I would argue that if any of the steps above do not hold, the result is not robust. Either it is unclear how the data led to the reported results—in which case the results cannot be meaningfully interpreted—or the results only hold under a highly specific set of analytical choices. In such cases, we may not need to perform a replication study in a new sample to determine whether or not to trust the study.

Closing Remarks

Especially in COVID-19 research, where new scientific findings are sometimes immediately implemented, we need quick ways to determine whether the reported findings are trustworthy. Relying on “traditional” scientific self-correction in the form of replication studies in new samples may not be sufficient: replication takes a lot of time and—maybe more importantly—if the results in the original study are erroneous, it is not possible to meaningfully compare them to the replication results. Systematic reproducibility checks could be an efficient way to spot errors and speed up scientific self-correction in the COVID-19 literature.

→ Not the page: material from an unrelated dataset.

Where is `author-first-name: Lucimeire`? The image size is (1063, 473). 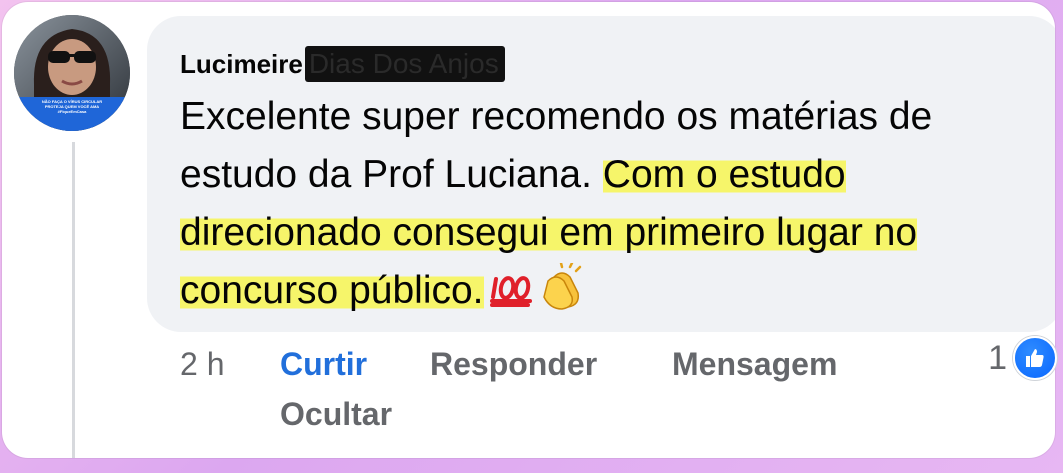
author-first-name: Lucimeire is located at coordinates (242, 64).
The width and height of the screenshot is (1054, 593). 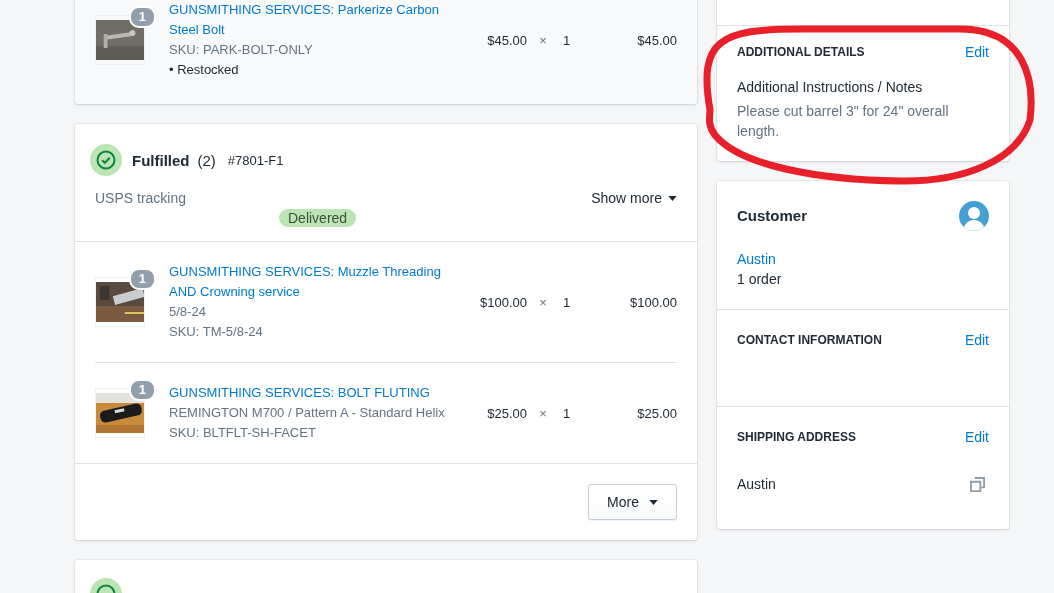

The current pandemic provides an incentive to reassess the way science progresses. It highlights the risks of “rushed” science and emphasizes the need for efficient robustness checks. But efficient robustness checks are not only relevant in times of crisis: society progresses faster than ever and science needs to work hard to keep up. We can take this opportunity to develop new habits in the way we conduct science by systematically assessing the reproducibility of results, screening papers for reporting inconsistencies, reanalyzing data, and performing sensitivity checks. Additionally, we can use this logic not only to assess, but also to improve the robustness of our results by fully reporting our statistical results, sharing our data and analysis scripts, and reporting results of alternative analysis strategies.

By recognizing the importance of the link between the data and the reported results—the importance of reproducibility—we can improve scientific self-correction and scientific progress in times of crisis and beyond.